Rasûlullâh ,ﷺ bizlere bu hadisinde bildiriyor ki eğer iki Müslüman birbirine karşı savaşırsa – yani ikisi de birbirini öldürmeye kastederse – ve bunu dünyevi bir menfaat için yaparlarsa her ikisi de cehennemde azap görmeyi hakeder. Bu durumda katilin hali açıktır, çünkü bir Müslümanı haksız yere katletmiştir. Öldürülenin, ahirette azap görmeyi haketmesi ise, dünya uğruna diğer Müslümanı öldürmeyi kastetmesindendir. Eline silah alıp başka bir Müslümanı öldürmeyi kastetmiştir ve bu günahından dolayı Allâh’ın azabını haketmiştir. Ancak iki Müslümandan biri dünyevi bir menfaat için diğeri ise dünyevi bir menfaat için değil de mazlum olup haksız yere öldürülmek istendiği ve başka çıkar yol bulamayıp dövüşüp öldürüldüyse veya kurtulup kendisini öldürmek isteyen saldırganı öldürdüyse günaha düşmemiştir. Bu kişi, Rasûlullâh’ın ﷺ hadisinde cehennem azabı haketmişlerdir diye bildirdiği kişilerden değildir. Rasûlullâh, zikrettiğimiz hadiste dünya uğruna birbiriyle dövüşüp biri diğerini öldüren iki Müslümanı kastetmiştir. Yani ikisinin de dövüşmelerindeki niyet din için değil de birbirine düşman olup da dövüşen birçok kişi gibi, dünya için olanları kastetmiştir.
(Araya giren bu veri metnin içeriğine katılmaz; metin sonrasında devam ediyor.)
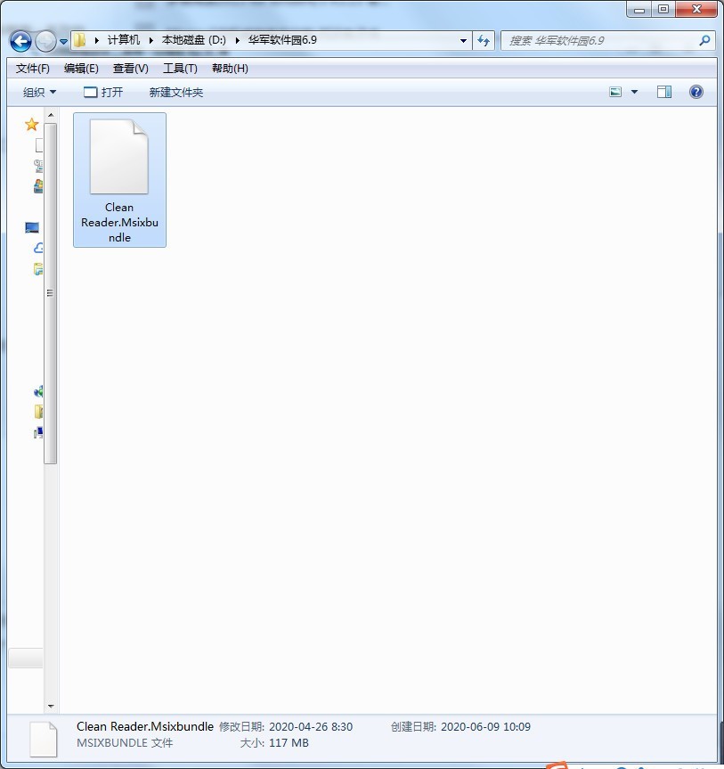The image size is (724, 769).
Task: Open the address bar history dropdown
Action: [x=463, y=41]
Müslüman kardeşim; bil ki, zulmen öldürülen her Müslüman, şehittir. Rasûlullâh ﷺ bir hadisinde şöyle buyurmuştur:

مَنْ قُتِلَ دُونَ مَالِهِ فَهُوَ شَهِيدٌ وَمَنْ قُتِلَ دُونَ دِينِهِ فَهُوَ شَهِيدٌ وَمَنْ قُتِلَ دُونَ دَمِهِ فَهُوَ شَهِيدٌ وَمَنْ قُتِلَ دُونَ أَهْلِهِ فَهُوَ شَهِيدٌ اهـ

Manası: Malından dolayı öldürülen, şehittir. Dininden dolayı öldürülen (Müslüman), şehittir. Nefsini müdafaa ederken öldürülen kişi, şehittir. Ehlinden dolayı öldürülen, şehittir. (Tirmizi “Sunen”inde)
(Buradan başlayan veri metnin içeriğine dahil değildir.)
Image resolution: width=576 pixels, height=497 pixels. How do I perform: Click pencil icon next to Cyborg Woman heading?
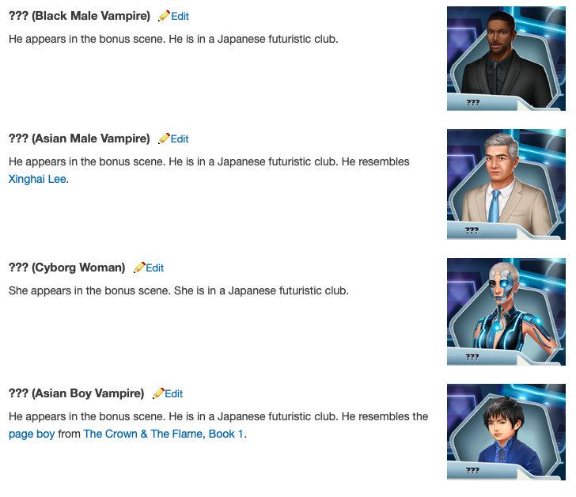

Malından dolayı öldürülen Müslüman, örneğin başkası onun malını zulmen almak istediğinden dolayı malını korumak için dövüşüp, öldürülen Müslüman, şehittir. Dininden dolayı öldürülen kişi Müslüman ise, onun şehit olduğu aşikârdır ve bu hüküm, bilinmeyen bir hüküm değil. Kanından dolayı öldürülen Müslüman, örneğin kendisine saldırıp öldürmeye çalışan bir zalime karşı – o zalim Müslüman dahi olsa – nefsini müdafaa etmek için karşılık verip, öldürülen bir Müslüman, şehittir. Ehlinden dolayı öldürülen Müslüman, örneğin karısını müdafaa edip onunla zorla zina yapmak isteyen bir kişiden korumaya çalışıp namusu için öldürülen Müslüman koca, şehittir. Din kardeşlerim; bilin ki Allâh katında Müslümanın hürmeti Kabe’nin hürmetinden daha büyüktür. Ne yazık ki şurada burada bir Müslümanın zulmen ve düşmanlıktan dolayı öldürüldüğünü ve hürmetinin ihlal edildiğini duymaktayız; ister kişinin haksız yere kendi nefsi için  intikam almasından dolayı olsun, ister taraf tutulduğundan ötürü mazluma karşı zalim olan insana yardım etmesinden dolayı olsun. Bazı insanlarda gördüğümüz, kötü âdetlerden ve çirkin işlerden biri, Allâh’ın emrine uygun olmayan, intikam almaktır. Katilin bir veya birden fazla akrabasını öldürerek intikam almak, buna bir örnektir. Bunu yapmaları caiz değildir. Bu, Allâh-u Teâlâ’nın yasakladığı şeylerdendir. Aynı şekilde, çirkin olan taraf tutuculuktan dolayı öldürmek de yasaklanmıştır. Bunun hakkında peygamber edendimiz ﷺ şöyle buyurmuştur:

دَعُوهَا فَإِنَّهَا مُنْتِنَةٌ

Manası: Onu terk edin. O şüphesiz ki kokuşmuştur.

Sonra şöyle buyurmuştur:

أَلَا مَا بَالُ دَعْوَى أَهْلِ الجَاهِلِيَّةِ أَلَا مَا بالُ دَعوى أهلِ الجاهِلِيّة اهـ

Manası: Cahiliye devrindeki insanların âdetlerine uymayın. Cahiliye devrindeki insanların âdetlerine uymayın. (Ahmed “Musned”inde)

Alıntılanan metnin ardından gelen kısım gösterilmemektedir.